**Consegna**
Formatti come elenco numerato le righe di tutte le voci seguenti, tralasciando le righe vuote. Ometta le immagini dalla risposta.

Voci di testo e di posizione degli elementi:
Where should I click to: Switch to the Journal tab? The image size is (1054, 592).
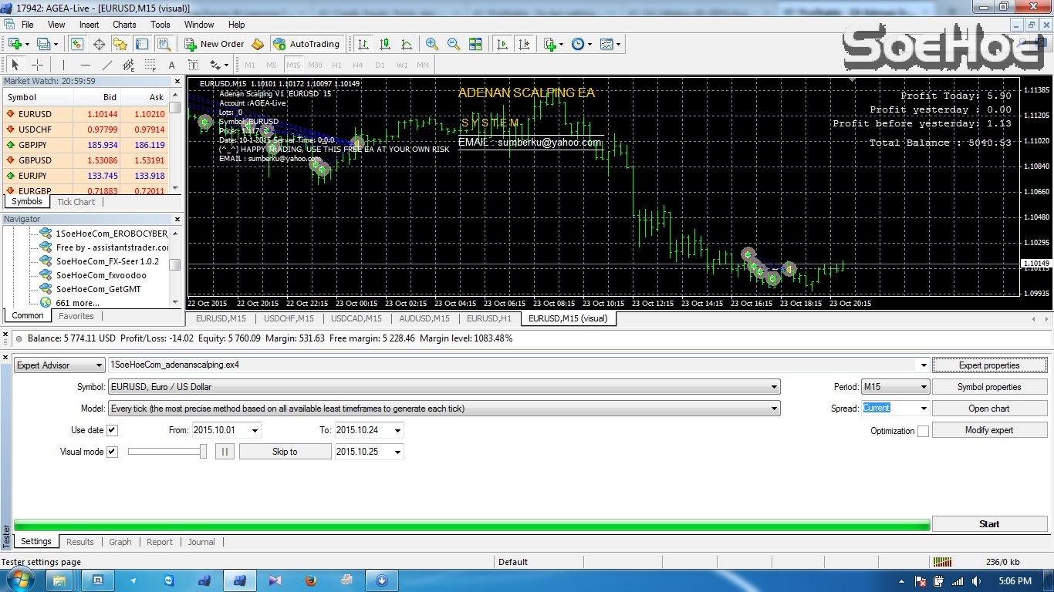tap(201, 542)
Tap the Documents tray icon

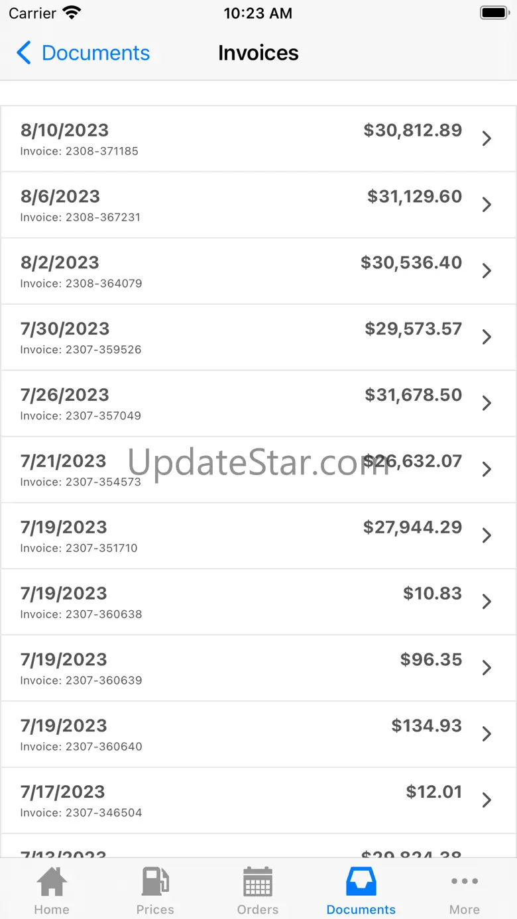(361, 882)
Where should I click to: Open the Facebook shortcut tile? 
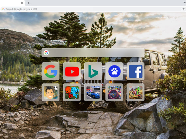(136, 71)
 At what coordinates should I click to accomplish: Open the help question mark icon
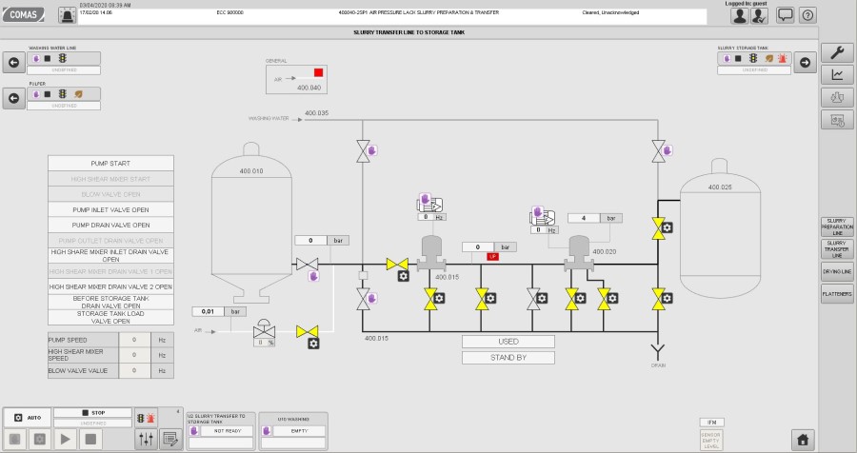(807, 15)
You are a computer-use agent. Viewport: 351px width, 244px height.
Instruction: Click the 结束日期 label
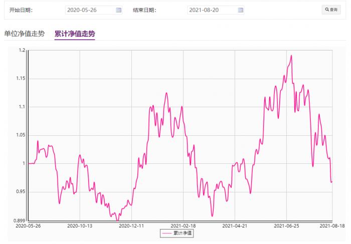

**Soluzione**
1. Where should I click to: Switch to the Journal tab? The image size is (1054, 592).
2. tap(201, 542)
3. Tap the Documents tray icon
4. (361, 882)
5. Where should I click to: Open the Facebook shortcut tile? 
6. (136, 71)
7.  At what coordinates should I click to accomplish: Open the help question mark icon
8. (807, 15)
9. You are a computer-use agent. Viewport: 351px width, 244px height.
10. Instruction: Click the 结束日期 label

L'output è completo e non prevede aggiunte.